§ **TASK OBJECTIVE**
Report every line of the entries that contains the word "Given".

§ **SUPPLIED INFORMATION**
○ ○ ○ ○ ○
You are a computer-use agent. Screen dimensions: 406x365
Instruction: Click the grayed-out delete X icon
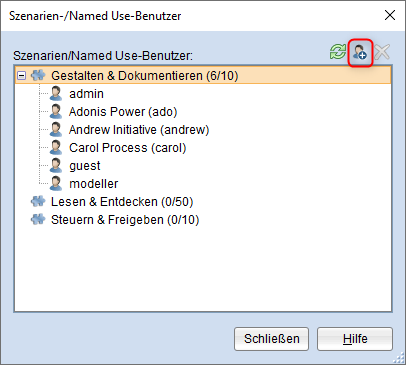tap(382, 52)
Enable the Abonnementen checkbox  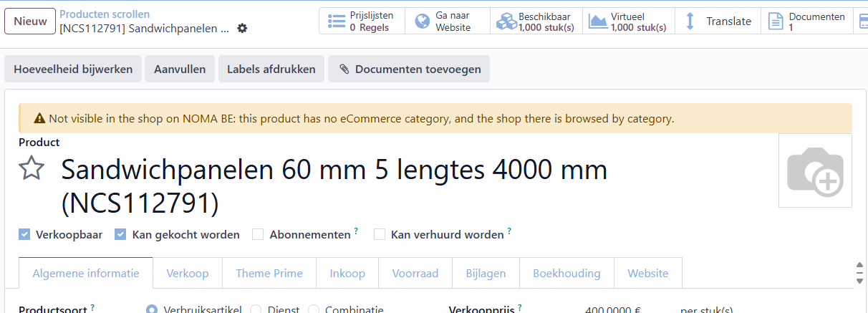coord(258,234)
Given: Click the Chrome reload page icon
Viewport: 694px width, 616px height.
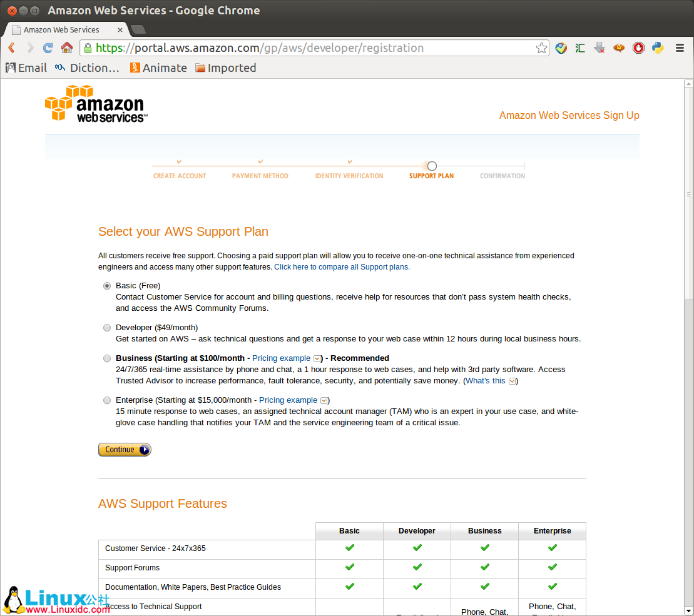Looking at the screenshot, I should pos(48,48).
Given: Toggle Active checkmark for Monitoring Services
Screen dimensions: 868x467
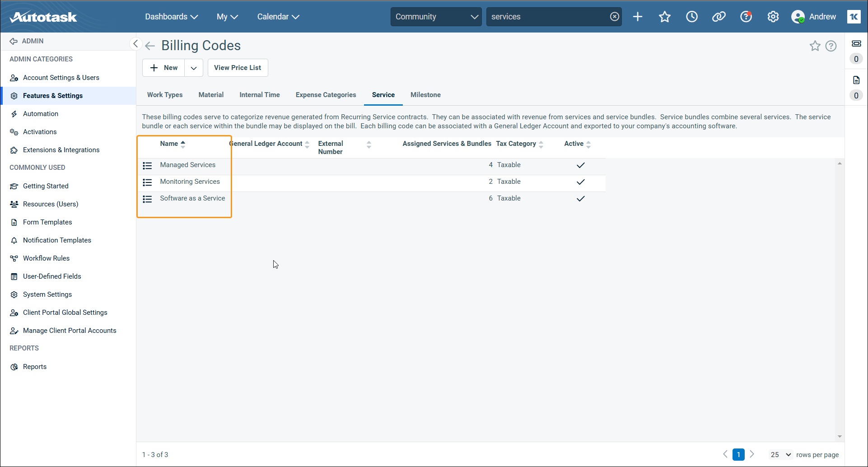Looking at the screenshot, I should [580, 182].
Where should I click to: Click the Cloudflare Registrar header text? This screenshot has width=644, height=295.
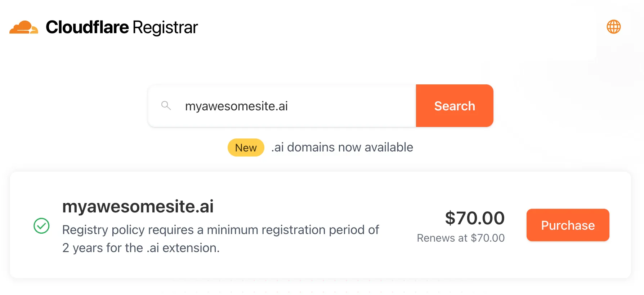(122, 27)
○ ○ ○ ○ ○
§ **COMPLETED TASK**
Given: Click the Chrome reload page icon
Given: Toggle Active checkmark for Monitoring Services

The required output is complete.